In an interview with police later that day, per the complaint, the woman admitted it was her car. However, she initially denied being in it when shots were fired. She admitted days later that she was in the car, and said Readus fired shots from the back seat before they drove away. She said the driver – who she did not know – stopped in an "unknown" Kenosha parking lot, got out and ran.

The day after the shooting, the complaint states Readus "wanted to clear his name" and speak with police. In a conversation over the phone, Readus told police someone punched him in the head at the bar and "15 people across the street" were "waiting to attack him" after the incident. During the conversation, the complaint states, Readus refused to describe his clothing – which is how police identified him in the surveillance video – and said he did not hear any gunshots.
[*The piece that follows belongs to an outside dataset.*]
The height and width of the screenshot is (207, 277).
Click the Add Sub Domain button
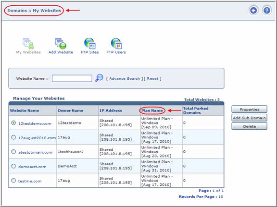[249, 118]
Shooting outside Las Margaritas Bar & Grill in Kenosha

The complaint states police reviewed Readus' phone records, which showed multiple calls to Murphy's number between 1 a.m. and the time of the shooting. Surveillance during that time showed one or both of the men on their phones at times that matched the phone records of their calls.

Murphy was officially developed as a suspect on Oct. 10, the complaint states. The woman was shown a photo array that included his picture, but she identified someone other than Murphy as the driver.

Per the complaint, Murphy was on supervision through the Wisconsin Department of Corrections until April 2022. Police obtained records, including his phone number. Phone records placed Murphy in the northern Illinois/southeastern Wisconsin area from Sept. 13-19 – after which time he went to Georgia. Specifically, the records placed him in Kenosha during the early morning hours of Sept. 18.

Murphy's phone records also showed he was in "constant contact" with a "262" number, according to the complaint. Police traced that number to a woman who had photos of herself and Murphy posted on Facebook. Police used those photos to identify him as the man seen on surveillance getting into the car from which the shots were fired. Identifying features included his clothing, facial hair and a tattoo on his right forearm. That tattoo was also listed in his Wisconsin DOC record, per the complaint.